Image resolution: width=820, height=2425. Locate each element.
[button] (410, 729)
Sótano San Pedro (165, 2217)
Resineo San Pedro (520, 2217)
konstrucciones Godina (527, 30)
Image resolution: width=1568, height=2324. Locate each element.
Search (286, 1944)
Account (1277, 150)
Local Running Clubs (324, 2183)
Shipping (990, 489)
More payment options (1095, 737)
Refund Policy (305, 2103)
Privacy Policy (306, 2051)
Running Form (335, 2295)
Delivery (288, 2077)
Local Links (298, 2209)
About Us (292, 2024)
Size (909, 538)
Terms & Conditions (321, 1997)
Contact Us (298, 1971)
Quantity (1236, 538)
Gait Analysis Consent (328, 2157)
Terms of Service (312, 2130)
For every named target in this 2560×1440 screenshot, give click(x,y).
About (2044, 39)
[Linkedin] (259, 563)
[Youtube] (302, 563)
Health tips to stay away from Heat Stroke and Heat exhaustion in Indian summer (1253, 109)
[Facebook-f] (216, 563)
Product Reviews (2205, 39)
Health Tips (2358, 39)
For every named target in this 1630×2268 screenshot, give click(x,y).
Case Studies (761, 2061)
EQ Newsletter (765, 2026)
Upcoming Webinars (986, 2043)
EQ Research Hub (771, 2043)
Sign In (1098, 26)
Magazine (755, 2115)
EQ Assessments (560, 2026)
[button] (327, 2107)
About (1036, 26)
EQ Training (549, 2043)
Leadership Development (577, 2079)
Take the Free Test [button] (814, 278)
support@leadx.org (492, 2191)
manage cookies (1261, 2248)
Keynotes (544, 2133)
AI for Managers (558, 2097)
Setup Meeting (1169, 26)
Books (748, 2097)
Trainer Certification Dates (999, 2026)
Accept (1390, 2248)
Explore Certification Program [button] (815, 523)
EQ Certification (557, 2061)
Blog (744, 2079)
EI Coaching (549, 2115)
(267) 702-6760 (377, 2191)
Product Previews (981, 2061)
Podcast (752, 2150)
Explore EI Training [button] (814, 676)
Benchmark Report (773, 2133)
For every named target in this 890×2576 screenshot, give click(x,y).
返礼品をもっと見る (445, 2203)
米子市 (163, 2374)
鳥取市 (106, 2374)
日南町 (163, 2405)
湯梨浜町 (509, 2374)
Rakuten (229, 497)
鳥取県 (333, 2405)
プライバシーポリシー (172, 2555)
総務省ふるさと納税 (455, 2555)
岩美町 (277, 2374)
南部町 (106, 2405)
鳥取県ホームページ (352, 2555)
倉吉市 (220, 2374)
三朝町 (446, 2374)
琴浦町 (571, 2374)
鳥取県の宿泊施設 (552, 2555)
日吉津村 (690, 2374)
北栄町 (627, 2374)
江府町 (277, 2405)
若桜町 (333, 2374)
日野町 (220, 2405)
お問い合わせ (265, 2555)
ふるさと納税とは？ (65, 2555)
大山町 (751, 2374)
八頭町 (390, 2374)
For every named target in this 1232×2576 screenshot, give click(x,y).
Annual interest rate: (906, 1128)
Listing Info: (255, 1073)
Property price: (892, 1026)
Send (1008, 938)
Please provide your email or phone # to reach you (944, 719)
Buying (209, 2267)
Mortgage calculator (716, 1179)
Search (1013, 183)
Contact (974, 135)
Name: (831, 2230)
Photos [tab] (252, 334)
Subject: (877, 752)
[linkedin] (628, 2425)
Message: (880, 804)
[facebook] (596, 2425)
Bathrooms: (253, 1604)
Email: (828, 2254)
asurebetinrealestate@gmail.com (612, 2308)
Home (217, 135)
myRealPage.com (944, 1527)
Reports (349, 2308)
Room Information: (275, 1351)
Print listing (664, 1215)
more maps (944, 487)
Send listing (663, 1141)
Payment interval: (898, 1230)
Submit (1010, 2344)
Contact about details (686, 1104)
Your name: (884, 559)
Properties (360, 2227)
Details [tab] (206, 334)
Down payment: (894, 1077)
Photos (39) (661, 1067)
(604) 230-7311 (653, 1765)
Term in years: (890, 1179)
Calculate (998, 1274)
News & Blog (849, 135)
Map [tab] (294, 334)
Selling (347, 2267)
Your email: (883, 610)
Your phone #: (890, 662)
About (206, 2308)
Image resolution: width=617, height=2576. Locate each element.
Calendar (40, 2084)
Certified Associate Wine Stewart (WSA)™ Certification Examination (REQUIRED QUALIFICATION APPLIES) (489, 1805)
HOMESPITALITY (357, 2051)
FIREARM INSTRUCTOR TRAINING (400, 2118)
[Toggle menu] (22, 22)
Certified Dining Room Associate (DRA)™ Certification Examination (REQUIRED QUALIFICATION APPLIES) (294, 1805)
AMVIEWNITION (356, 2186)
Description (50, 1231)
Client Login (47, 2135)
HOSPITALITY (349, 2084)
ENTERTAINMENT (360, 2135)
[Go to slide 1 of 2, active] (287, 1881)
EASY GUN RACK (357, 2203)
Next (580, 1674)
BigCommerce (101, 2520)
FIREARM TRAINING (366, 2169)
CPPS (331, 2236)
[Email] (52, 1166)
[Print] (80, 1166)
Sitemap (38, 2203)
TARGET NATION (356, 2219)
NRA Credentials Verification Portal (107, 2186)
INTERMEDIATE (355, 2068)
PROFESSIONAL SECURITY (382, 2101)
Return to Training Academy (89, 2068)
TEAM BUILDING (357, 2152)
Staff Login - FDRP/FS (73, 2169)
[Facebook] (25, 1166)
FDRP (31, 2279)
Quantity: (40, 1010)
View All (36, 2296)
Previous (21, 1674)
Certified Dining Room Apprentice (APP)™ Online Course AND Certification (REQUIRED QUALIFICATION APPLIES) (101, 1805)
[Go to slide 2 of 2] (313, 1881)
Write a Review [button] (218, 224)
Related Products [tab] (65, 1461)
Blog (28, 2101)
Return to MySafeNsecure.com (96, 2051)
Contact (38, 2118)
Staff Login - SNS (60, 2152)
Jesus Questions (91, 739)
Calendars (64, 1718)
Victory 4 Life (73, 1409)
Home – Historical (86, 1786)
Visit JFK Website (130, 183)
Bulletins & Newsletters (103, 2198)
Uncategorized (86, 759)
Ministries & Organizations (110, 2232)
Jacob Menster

● **Exercise details**
Each line of the material above needs to be quoted exactly, please.

● **Exercise solution**
Image resolution: width=820, height=2425. Locate each element.
[button] (410, 729)
Sótano San Pedro (165, 2217)
Resineo San Pedro (520, 2217)
konstrucciones Godina (527, 30)
Image resolution: width=1568, height=2324. Locate each element.
Search (286, 1944)
Account (1277, 150)
Local Running Clubs (324, 2183)
Shipping (990, 489)
More payment options (1095, 737)
Refund Policy (305, 2103)
Privacy Policy (306, 2051)
Running Form (335, 2295)
Delivery (288, 2077)
Local Links (298, 2209)
About Us (292, 2024)
Size (909, 538)
Terms & Conditions (321, 1997)
Contact Us (298, 1971)
Quantity (1236, 538)
Gait Analysis Consent (328, 2157)
Terms of Service (312, 2130)
For every named target in this 2560×1440 screenshot, give click(x,y).
About (2044, 39)
[Linkedin] (259, 563)
[Youtube] (302, 563)
Health tips to stay away from Heat Stroke and Heat exhaustion in Indian summer (1253, 109)
[Facebook-f] (216, 563)
Product Reviews (2205, 39)
Health Tips (2358, 39)
For every named target in this 1630×2268 screenshot, give click(x,y).
Case Studies (761, 2061)
EQ Newsletter (765, 2026)
Upcoming Webinars (986, 2043)
EQ Research Hub (771, 2043)
Sign In (1098, 26)
Magazine (755, 2115)
EQ Assessments (560, 2026)
[button] (327, 2107)
About (1036, 26)
EQ Training (549, 2043)
Leadership Development (577, 2079)
Take the Free Test [button] (814, 278)
support@leadx.org (492, 2191)
manage cookies (1261, 2248)
Keynotes (544, 2133)
AI for Managers (558, 2097)
Setup Meeting (1169, 26)
Books (748, 2097)
Trainer Certification Dates (999, 2026)
Accept (1390, 2248)
Explore Certification Program [button] (815, 523)
EQ Certification (557, 2061)
Blog (744, 2079)
EI Coaching (549, 2115)
(267) 702-6760 (377, 2191)
Product Previews (981, 2061)
Podcast (752, 2150)
Explore EI Training [button] (814, 676)
Benchmark Report (773, 2133)
For every named target in this 890×2576 screenshot, give click(x,y).
返礼品をもっと見る (445, 2203)
米子市 (163, 2374)
鳥取市 (106, 2374)
日南町 (163, 2405)
湯梨浜町 (509, 2374)
Rakuten (229, 497)
鳥取県 (333, 2405)
プライバシーポリシー (172, 2555)
総務省ふるさと納税 (455, 2555)
岩美町 (277, 2374)
南部町 (106, 2405)
鳥取県ホームページ (352, 2555)
倉吉市 (220, 2374)
三朝町 (446, 2374)
琴浦町 (571, 2374)
鳥取県の宿泊施設 (552, 2555)
日吉津村 (690, 2374)
北栄町 (627, 2374)
江府町 (277, 2405)
若桜町 (333, 2374)
日野町 (220, 2405)
お問い合わせ (265, 2555)
ふるさと納税とは？ (65, 2555)
大山町 (751, 2374)
八頭町 (390, 2374)
For every named target in this 1232×2576 screenshot, give click(x,y).
Annual interest rate: (906, 1128)
Listing Info: (255, 1073)
Property price: (892, 1026)
Send (1008, 938)
Please provide your email or phone # to reach you (944, 719)
Buying (209, 2267)
Mortgage calculator (716, 1179)
Search (1013, 183)
Contact (974, 135)
Name: (831, 2230)
Photos [tab] (252, 334)
Subject: (877, 752)
[linkedin] (628, 2425)
Message: (880, 804)
[facebook] (596, 2425)
Bathrooms: (253, 1604)
Email: (828, 2254)
asurebetinrealestate@gmail.com (612, 2308)
Home (217, 135)
myRealPage.com (944, 1527)
Reports (349, 2308)
Room Information: (275, 1351)
Print listing (664, 1215)
more maps (944, 487)
Send listing (663, 1141)
Payment interval: (898, 1230)
Submit (1010, 2344)
Contact about details (686, 1104)
Your name: (884, 559)
Properties (360, 2227)
Details [tab] (206, 334)
Down payment: (894, 1077)
Photos (39) (661, 1067)
(604) 230-7311 (653, 1765)
Term in years: (890, 1179)
Calculate (998, 1274)
News & Blog (849, 135)
Map [tab] (294, 334)
Selling (347, 2267)
Your email: (883, 610)
Your phone #: (890, 662)
About (206, 2308)
Image resolution: width=617, height=2576. Locate each element.
Calendar (40, 2084)
Certified Associate Wine Stewart (WSA)™ Certification Examination (REQUIRED QUALIFICATION APPLIES) (489, 1805)
HOMESPITALITY (357, 2051)
FIREARM INSTRUCTOR TRAINING (400, 2118)
[Toggle menu] (22, 22)
Certified Dining Room Associate (DRA)™ Certification Examination (REQUIRED QUALIFICATION APPLIES) (294, 1805)
AMVIEWNITION (356, 2186)
Description (50, 1231)
Client Login (47, 2135)
HOSPITALITY (349, 2084)
ENTERTAINMENT (360, 2135)
[Go to slide 1 of 2, active] (287, 1881)
EASY GUN RACK (357, 2203)
Next (580, 1674)
BigCommerce (101, 2520)
FIREARM TRAINING (366, 2169)
CPPS (331, 2236)
[Email] (52, 1166)
[Print] (80, 1166)
Sitemap (38, 2203)
TARGET NATION (356, 2219)
NRA Credentials Verification Portal (107, 2186)
INTERMEDIATE (355, 2068)
PROFESSIONAL SECURITY (382, 2101)
Return to Training Academy (89, 2068)
TEAM BUILDING (357, 2152)
Staff Login - FDRP/FS (73, 2169)
[Facebook] (25, 1166)
FDRP (31, 2279)
Quantity: (40, 1010)
View All (36, 2296)
Previous (21, 1674)
Certified Dining Room Apprentice (APP)™ Online Course AND Certification (REQUIRED QUALIFICATION APPLIES) (101, 1805)
[Go to slide 2 of 2] (313, 1881)
Write a Review [button] (218, 224)
Related Products [tab] (65, 1461)
Blog (28, 2101)
Return to MySafeNsecure.com (96, 2051)
Contact (38, 2118)
Staff Login - SNS (60, 2152)
Jesus Questions (91, 739)
Calendars (64, 1718)
Victory 4 Life (73, 1409)
Home – Historical (86, 1786)
Visit JFK Website (130, 183)
Bulletins & Newsletters (103, 2198)
Uncategorized (86, 759)
Ministries & Organizations (110, 2232)
Jacob Menster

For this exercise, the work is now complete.